Tuesday, April 8, 2003
Walid Phares on Iraqi Dissidents on National Review Online
Ahhh...Phares' piece serves as a wonderfully sensible antidote to Meyerson's Washington Post nonsense below.
He has some very good ideas for the use of Iraqi ex-pats. Too bad some of these techniques weren't tried earlier (they may have been - I know Wolfowitz, et.al. were looking for Iraqis to join the forces some time ago), but it's not too late.
[...]So far, without a visible Iraqi opposition, al Jazeera and its sisters are projecting the image of an "Iraqi national resistance to the U.S. occupation." They are manufacturing it piece by piece — rushing from one cleric to another, from one Baathist cadre to another. And as most experts would tell you, U.S. official briefings are no match for this. The political war is being lost even as I write.

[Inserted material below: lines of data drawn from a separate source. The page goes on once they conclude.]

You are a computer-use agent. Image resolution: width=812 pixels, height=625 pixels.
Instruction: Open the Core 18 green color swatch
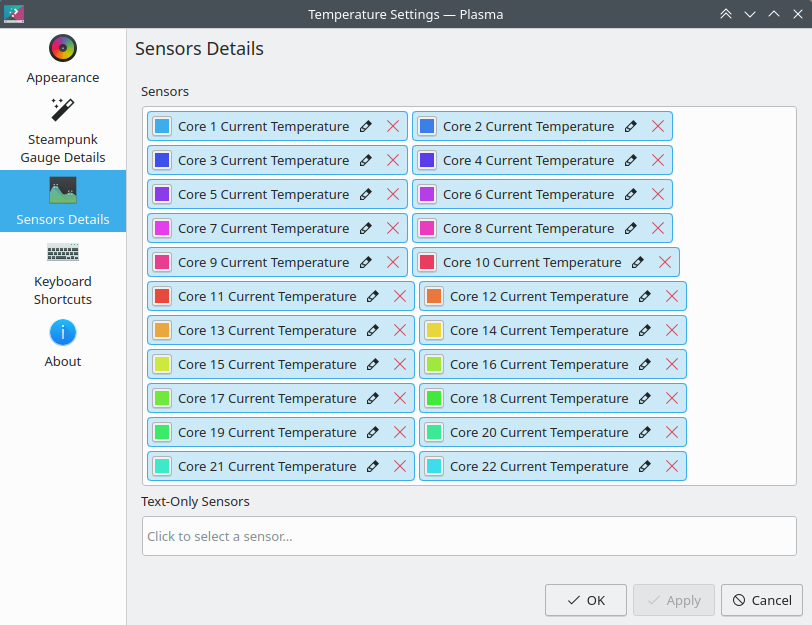pyautogui.click(x=434, y=399)
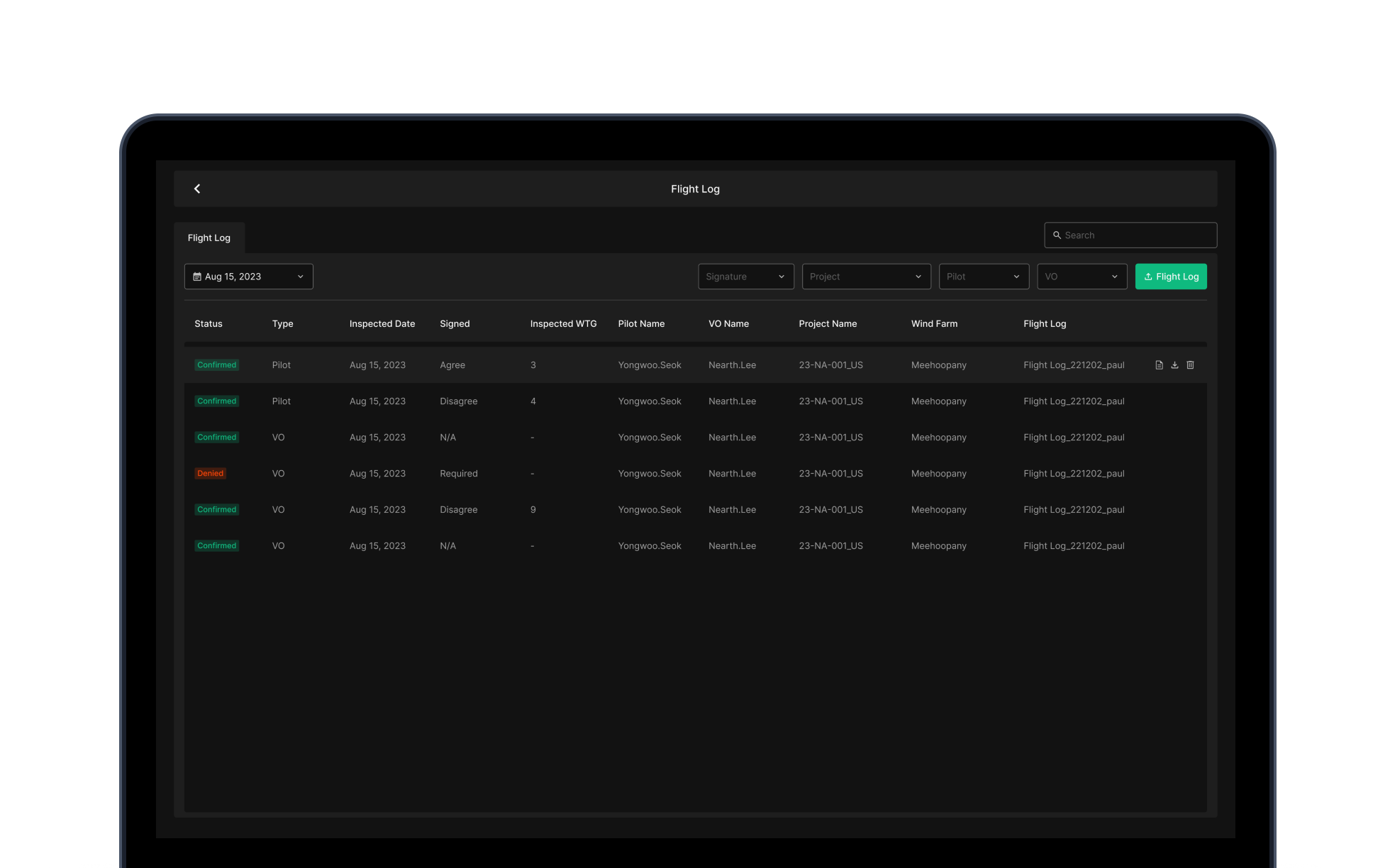Click the Confirmed badge on the top row
Viewport: 1390px width, 868px height.
tap(216, 365)
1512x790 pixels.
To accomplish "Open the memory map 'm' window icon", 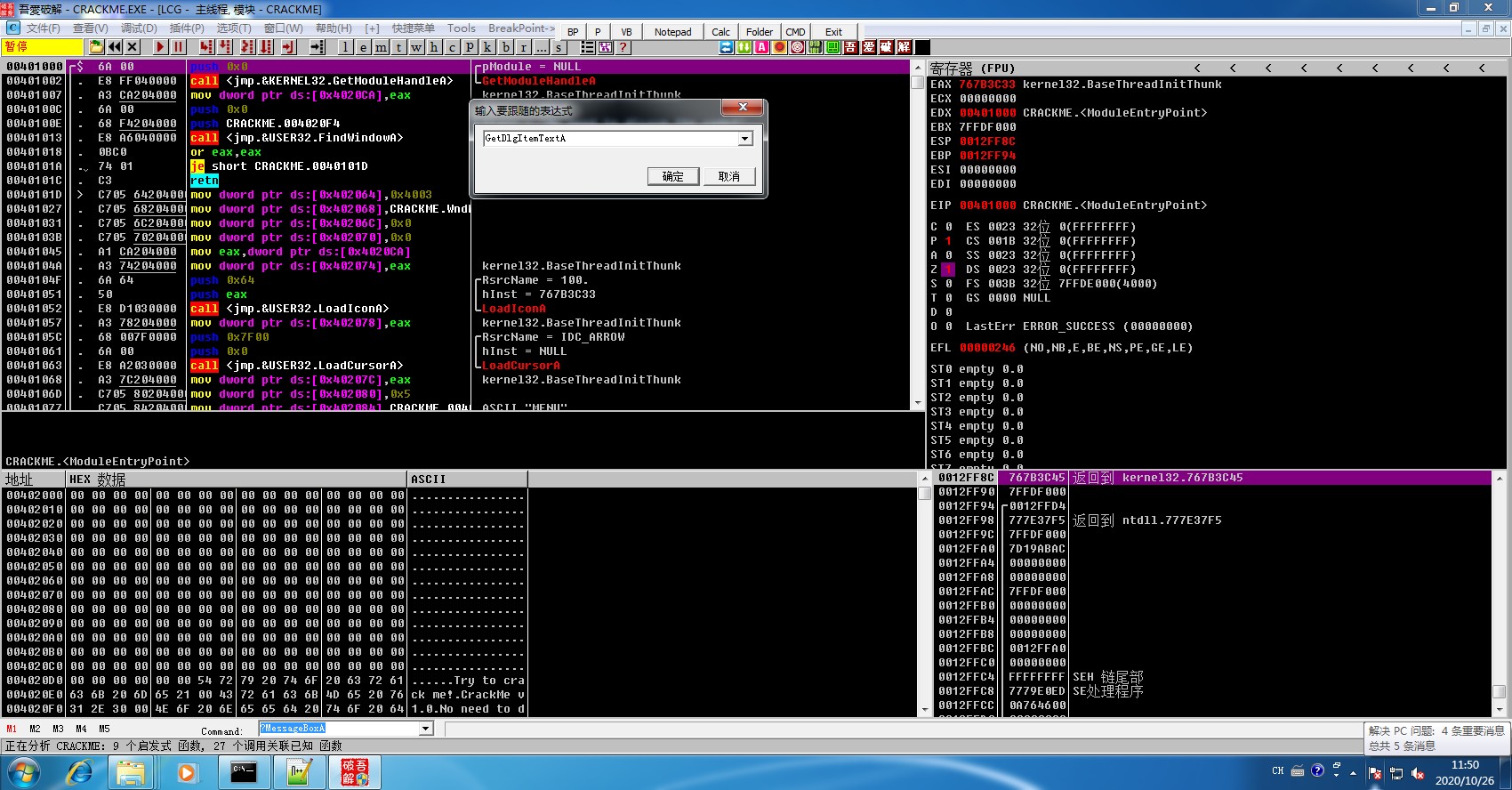I will tap(381, 47).
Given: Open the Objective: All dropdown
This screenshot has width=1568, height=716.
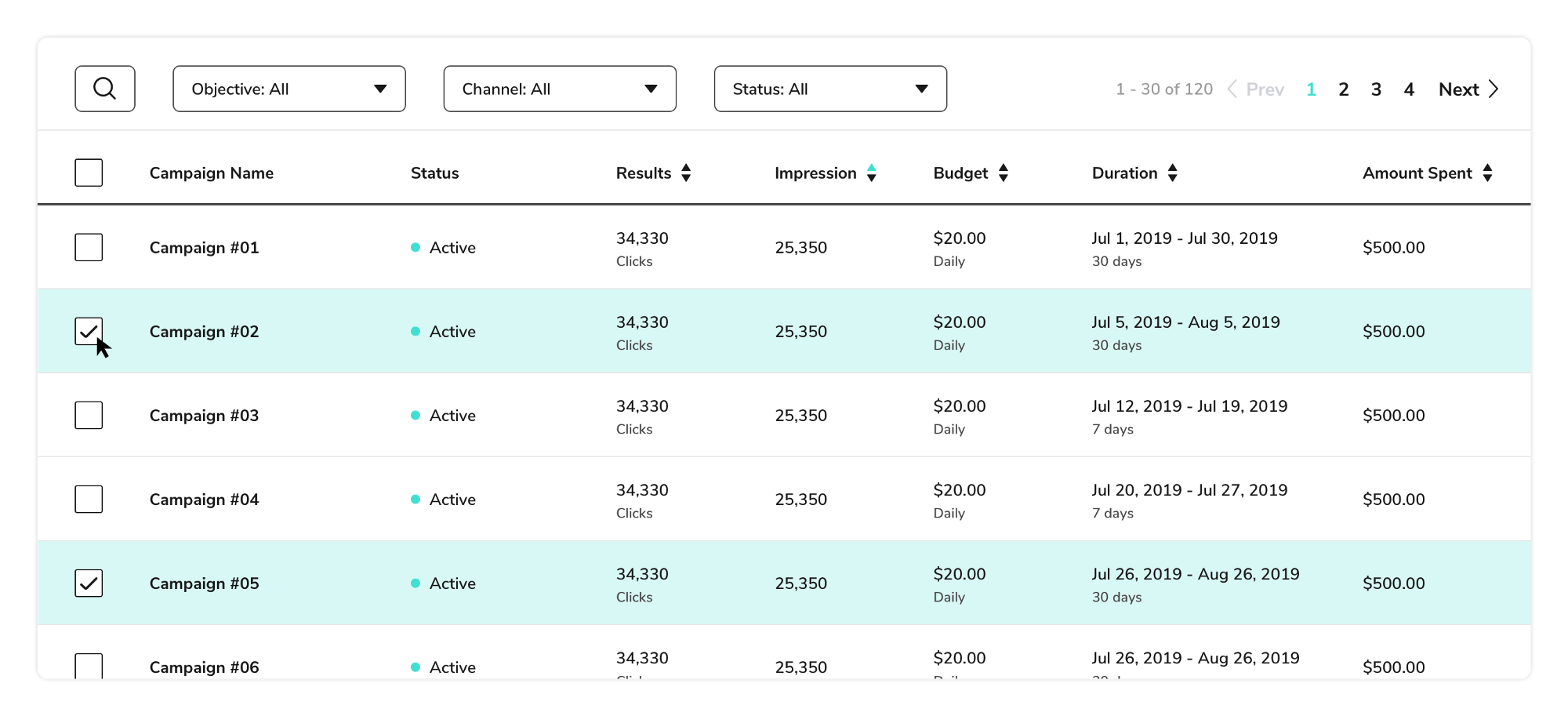Looking at the screenshot, I should coord(289,89).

What to do about it, then?[...]
What to do about it, then?[...]
Update: (Via Instapundit) From StrategyPage:
April 8, 2003: Hundreds of Iraqi exiles have answered the call by the Iraqi National Congress to volunteer for duty in Iraq as translators and negotiators for coalition troops. More are arriving daily and being put to work. The exiles often find themselves revisiting areas they grew up in and reuniting with friends and kin they have not seen for years. Their advice on who's naughty and who's nice is preventing a lot of embarrassing incidents. Captured Saddam loyalists have already caused problems by accusing anti-Saddam locals as being pro-Saddam.[...]
Update: (Via Hub Blog) The Christian Science Monitor has an interesting piece about the work the Army's Civil Affairs troops are doing.